Does a Background Check Include Tax Records? Yes..Tax History, Returns

A portrait of Background Check Records founder, Jayson Baxter.Written by Jayson Baxter

Background Checks | August 16, 2023

A person in business attire is holding a clipboard, scratching his head, and looking at a document that says form 1099; to the left of him, two other people are looking at a computer screen that says tax records and wondering if these are included in background check reports.

A common question posed by potential employees and rental applicants is, “Does a background check include tax records?” The unfortunate truth is yes, background checks may report some types of tax records even though the IRS doesn’t report tax matters in most cases.

So before consenting to a background check, it’s important to know whether or not certain tax records like tax history, returns, bankruptcies, levies, and liens show up on your background check report and one of the best ways to do so is run a tax background check.

Do All Types of Background Checks Show Tax Records?

In many cases, background checks will not necessarily show tax records but it depends on the type of background check and the type of tax record. It should be noted that the IRS is not permitted by law to release information about an individual’s tax matters; however, whenever there is a sanction, this information becomes public on certain background checks.
⁂
> **REQUIRED ACTIONS**:
[1] In the article on background checks and tax records, what is the IRS not permitted by law to release?
[2] Decide whether each statement agrees with the article on background checks and tax records: (a) The IRS reports tax matters in most cases. (b) Whether a background check shows tax records depends on the type of check and the type of tax record. (c) When there is a sanction, the information becomes public on certain background checks.
[3] Carry on writing the article on background checks and tax records from its last sentence.

> **PROVIDED MATERIAL**:
⁂
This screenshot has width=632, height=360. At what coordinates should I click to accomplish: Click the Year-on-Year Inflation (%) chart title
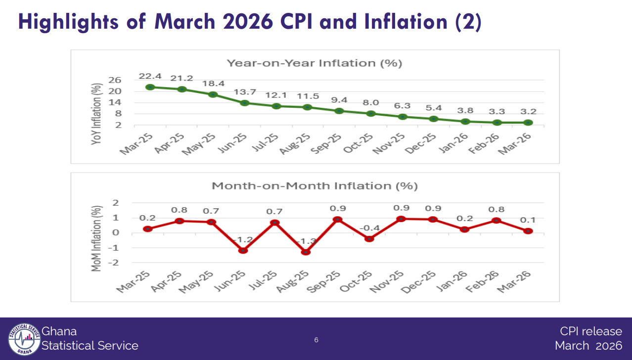(x=314, y=63)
⁂
> **ANSWERS TO THE TASKS**:
[1] Information about an individual's tax matters.

[2]
(a) No: "even though the IRS doesn’t report tax matters in most cases."
(b) Yes: "it depends on the type of background check and the type of tax record."
(c) Yes: "whenever there is a sanction, this information becomes public on certain background checks."

[3]
The different types of background checks may potentially show tax records and are briefly outlined in the sections below.

Does a Background Check Include Tax Records?

Criminal background checks typically display the subject’s interactions with law enforcement pertaining to details such as arrests, convictions, misdemeanors, incarcerations, and sometimes even arrests that do not lead to convictions.

Criminal background checks may potentially show an individual’s tax report and will largely depend on the salary of the potential position. If the wage is less than $75000 annually, then information related to government sanctions (tax liens as an example), civil judgments, etc., will not appear. If the salary is more than $75000, then it would show.

Civil Background Checks

Civil court background checks are checks on an individual’s noncriminal history. These checks are meant to gauge an individual’s competence, character, and decision-making skills critical in a financial or management position.

They, therefore, report on information such as liens, bankruptcy, civil judgments, lawsuits, breaches of contract, etc. As such, tax records will appear on civil background checks which assist employers to hire qualified candidates and make informed decisions during the hiring process.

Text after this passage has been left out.